John William DeForest coined the term “the great American novel” in an 1868 essay. He defined it as “the picture of the ordinary emotions and manners of American existence.” He felt that Uncle Tom’s Cabin’, which we’ve covered here, was the closest approach to fulfilling that brief at the time.
In a 2009 piece on the Literary Hub website about the Great American Novel David Vann was quoted on Cormac McCarthy’s ‘Blood Meridian’: “A great American novel can only be anti-American, and ‘Blood Meridian’ focuses on our greatest shames, in this case our genocides and our desire for war, contemplating in its final chapters the slaughter of the buffalo; also the slaughter of innocence in the form of a dancing bear, and the slaughter of any would-be penitents, including the kid. The last look west has to see nowhere else to go”.
His other contenders for “Great American Novels” are The Border Trilogy which includes ‘All the Pretty Horses’ (1992), ‘The Crossing’ (1994), and ‘Cities of the Plain’ (1998). These coming-of-age novels detail the adventures of two young cowboys, John Grady Cole, and Billy Parham, who are featured individually in the first two books with their stories overlapping in the last.
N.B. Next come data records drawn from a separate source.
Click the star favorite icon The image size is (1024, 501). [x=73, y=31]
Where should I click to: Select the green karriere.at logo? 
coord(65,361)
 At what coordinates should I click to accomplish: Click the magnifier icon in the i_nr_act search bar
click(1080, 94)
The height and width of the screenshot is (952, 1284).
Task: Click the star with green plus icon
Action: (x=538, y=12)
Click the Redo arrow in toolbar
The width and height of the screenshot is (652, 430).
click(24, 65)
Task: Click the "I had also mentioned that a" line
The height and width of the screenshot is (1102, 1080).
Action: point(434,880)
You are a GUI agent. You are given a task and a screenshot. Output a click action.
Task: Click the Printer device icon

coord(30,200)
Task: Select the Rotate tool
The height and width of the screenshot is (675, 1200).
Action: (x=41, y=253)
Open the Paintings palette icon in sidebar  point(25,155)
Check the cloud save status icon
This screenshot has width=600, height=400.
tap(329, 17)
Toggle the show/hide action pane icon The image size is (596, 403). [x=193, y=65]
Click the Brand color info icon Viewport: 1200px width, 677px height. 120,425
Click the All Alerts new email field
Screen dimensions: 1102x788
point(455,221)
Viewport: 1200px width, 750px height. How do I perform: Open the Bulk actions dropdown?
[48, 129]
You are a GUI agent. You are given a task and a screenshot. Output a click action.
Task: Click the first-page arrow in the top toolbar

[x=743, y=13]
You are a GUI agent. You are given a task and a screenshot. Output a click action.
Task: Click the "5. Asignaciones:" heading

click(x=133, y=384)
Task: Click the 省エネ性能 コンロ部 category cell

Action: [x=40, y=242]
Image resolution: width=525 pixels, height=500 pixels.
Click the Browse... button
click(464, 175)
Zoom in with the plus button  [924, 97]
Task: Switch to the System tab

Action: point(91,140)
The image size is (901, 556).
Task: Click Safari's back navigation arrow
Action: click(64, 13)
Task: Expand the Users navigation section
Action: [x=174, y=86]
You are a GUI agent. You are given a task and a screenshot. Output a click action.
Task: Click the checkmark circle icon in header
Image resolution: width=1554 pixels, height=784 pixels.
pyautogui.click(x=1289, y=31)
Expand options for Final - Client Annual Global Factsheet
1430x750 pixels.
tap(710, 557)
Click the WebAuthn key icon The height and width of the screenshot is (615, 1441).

McCarthy died on June 13th, 2023. He came late to recognition of his writing, with his books often drifting out of print not long after they were published. The publication of All the Pretty Horses’ was the turning point and his work started to gather praise. In 2007 his post-apocalyptic novel ’The Road’ won the Pulitzer Prize for fiction.
For me ‘The Road’ is the best of his work. Having read the Border Trilogy and ‘Blood Meridian’ in the past and found them hard going, I tried ‘The Road’ recently. Depicting a journey through America following an unspecified cataclysm has wiped out industrial civilization and most life, maybe it appealed to the Science Fiction fan in me. It was as unremittingly bleak as his other books, but it just felt more appropriate here rather than in the Western-themed Border Trilogy or ‘Blood Meridian’. I’m not alone in finding his work a struggle. On Goodreads ‘The Road’ veers from 1-star to 5-star reviews from readers with little middle ground. The New York Times accused him of “writing sentences that sometimes veered close to nonsense”. So did some of the criticism of his work. James Wood, writing in The New Yorker called McCarthy a “colossally gifted writer” and “one of the great hams of American prose, who delights in producing a histrionic rhetoric that brilliantly ventriloquizes the King James Bible, Shakespearean and Jacobean tragedy, Melville, Conrad, and Faulkner.” The San Francisco Chronicle said of his writing style: “Depending on the book – and even passages within certain books – McCarthy’s writing can be characterized as minimalistic, meandering, esoteric, humorous, terrifying, pretentious, sentimental or folksy.” The “nonsense” claim seems to hinge around his extremely long sentences with little punctuation, which is certainly one of the things that makes it a hard read for me.
What this complex writing style did produce was good material for screenwriters, who could sum up the lengthy expositions in a few frames of film. The Coen Brothers adaptation of ‘No Country for Old Men’ won the best picture Oscar as well as 3 more Academy Awards and many more accolades. The 2009 adaptation of ‘The Road’ was described as “haunting, harrowing, powerful”, but earlier films of his work met with generally critical responses.
His linear writing style with little punctuation, and a uniquely personal style, along with the often-graphic violence seems to make the case for Cormac McCarthy’s version of the great American novel one that valued artifice and literary pretension above accessibility. There is little likelihood of reaching agreement on what is THE great American novel. With so many contenders depending on your reading preferences, from Gatsby and Lolita to John Dos Passos and Junot Díaz, the one thing they do tend to have in common is an antihero, perhaps we are getting somewhere with a definition, in which case Cormac McCarthy’s work is worth due consideration. I just wish I liked it a bit more.
One of Nick Cave and Warren Ellis’ evocative pieces form the score of ‘The Road’.
I tried reading All The Pretty Horses some years ago and frankly found it too difficult to get into. But by the time of No Country For Old Men he’d simplified his style to the point where the story took prominence and what a great story it is. In my view, his next and final novel, The Road is one of the handful of great books written in the 21st Century. McCarthy’s dim view of human nature is as prominent as ever but in this case softened by the love of father and son, and the end offers at least a flicker of hope amid the darkness. If you haven’t read either or both of NCFOM or The Road I can’t recommend them highly enough. He will be missed – a giant of US Literature.